For 13k, I can buy 2-3 very good Mechanical and/or gaming keyboards. Then I can use one of them to _strike_ some sense into the person who quoted 13k for the replacement keyboard.

Please don't tell Macbook keyboards are born and not manufactured or they use some alien superalloy from outer part of the galaxy in it and hence the high price


----------



## kalam_gohab (Mar 18, 2015)

Instead of bashing apple, can we guys help op?


----------



## avinandan012 (Mar 18, 2015)

best bet is to get to local shop if they can work out something


----------



## $hadow (Mar 19, 2015)

kkn13 said:


> actually apple was the first to come up with UEFI bios instead of the traditional one
> despite its security measures and awesome usability over regular BIOS,Apple has locked down UEFI to use OSX as a front
> similar to what Windows 8 + versions along with UEFI - enabled laptops and desktops do except Windows allows more flexibility and "whitelisted" versions of Linux Disk Images to boot even with "secure boot" enabled,something Apple refuses to implement due to long time rivalry with Linux
> 
> UEFI is the future of BIOS but Apples version is locked down and you need to use bootcamp software within OSX to allow Linux



Yeah and this is why windows based laptops excel. They provide the flexibility to the user without going to that extra step.

- - - Updated - - -

I would say get a wireless keyboard for a much lower price and enjoy.


----------



## Cool Buddy (Mar 20, 2015)

$hadow said:


> I would say get a wireless keyboard for a much lower price and enjoy.

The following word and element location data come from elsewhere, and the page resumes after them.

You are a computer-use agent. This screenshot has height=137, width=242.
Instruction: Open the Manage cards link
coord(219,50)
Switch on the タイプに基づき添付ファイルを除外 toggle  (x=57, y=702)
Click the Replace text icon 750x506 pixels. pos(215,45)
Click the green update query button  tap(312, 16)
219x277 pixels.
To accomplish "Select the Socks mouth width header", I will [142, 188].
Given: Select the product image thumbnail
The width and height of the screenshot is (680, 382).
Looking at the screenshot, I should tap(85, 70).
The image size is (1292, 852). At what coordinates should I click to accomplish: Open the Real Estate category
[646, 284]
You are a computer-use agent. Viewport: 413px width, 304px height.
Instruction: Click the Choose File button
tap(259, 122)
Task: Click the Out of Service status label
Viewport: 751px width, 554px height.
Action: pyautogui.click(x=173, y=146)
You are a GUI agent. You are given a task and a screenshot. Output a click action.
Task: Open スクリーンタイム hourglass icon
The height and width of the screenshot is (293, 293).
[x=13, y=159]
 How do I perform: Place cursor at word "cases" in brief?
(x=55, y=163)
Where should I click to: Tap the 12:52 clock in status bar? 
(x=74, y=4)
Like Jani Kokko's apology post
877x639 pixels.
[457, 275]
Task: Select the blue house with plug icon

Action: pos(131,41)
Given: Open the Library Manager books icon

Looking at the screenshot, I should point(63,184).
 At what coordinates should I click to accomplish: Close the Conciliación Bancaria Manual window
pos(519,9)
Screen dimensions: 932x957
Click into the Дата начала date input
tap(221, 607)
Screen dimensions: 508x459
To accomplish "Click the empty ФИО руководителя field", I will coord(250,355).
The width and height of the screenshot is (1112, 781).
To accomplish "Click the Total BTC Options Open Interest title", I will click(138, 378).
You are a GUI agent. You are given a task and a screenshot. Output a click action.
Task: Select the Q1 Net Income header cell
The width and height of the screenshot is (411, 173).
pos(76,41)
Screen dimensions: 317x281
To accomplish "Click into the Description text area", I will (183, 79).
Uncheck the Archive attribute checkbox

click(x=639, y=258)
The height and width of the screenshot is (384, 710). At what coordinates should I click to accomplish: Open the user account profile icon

Wireless keyboard, or any other type of external keyboard isn't working.

----------------------------

Ok, what's the equivalent of formatting a Windows PC in Mac terms?
And how do I do that?

BTW, I'm in Kolkata. So Lamington road is a bit far


----------



## kkn13 (Mar 21, 2015)

Cool Buddy said:


> Wireless keyboard, or any other type of external keyboard isn't working.
> 
> ----------------------------
> 
> ...



factory reset I guess
but that wont solve your problem......


----------



## $hadow (Mar 22, 2015)

And why is the Wireless kb not working?


----------



## Cool Buddy (Mar 23, 2015)

$hadow said:


> And why is the Wireless kb not working?



As I explained in my first post, for some weird reason, all the keys that are not working on the Macbook itself, do not work on the external keyboard either. The exact same keys.

That's what makes me think that the issue is a software one, not a hardware one. Hence I want to format the macbook.


----------



## kkn13 (Mar 24, 2015)

Cool Buddy said:


> As I explained in my first post, for some weird reason, all the keys that are not working on the Macbook itself, do not work on the external keyboard either. The exact same keys.
> 
> That's what makes me think that the issue is a software one, not a hardware one. Hence I want to format the macbook.



one more option is downloading a OSX image
remove the hard disk from the mac and put a different laptop one(formatted in Fat32)
then install OSX again and see if the issue persists

the advantage is you wont lose stuff from your original hard drive in case something goes wrong

- - - Updated - - -

try this first-
*www.tomsguide.com/forum/80243-35-laptop-keyboard-typing-wrong-symbols


----------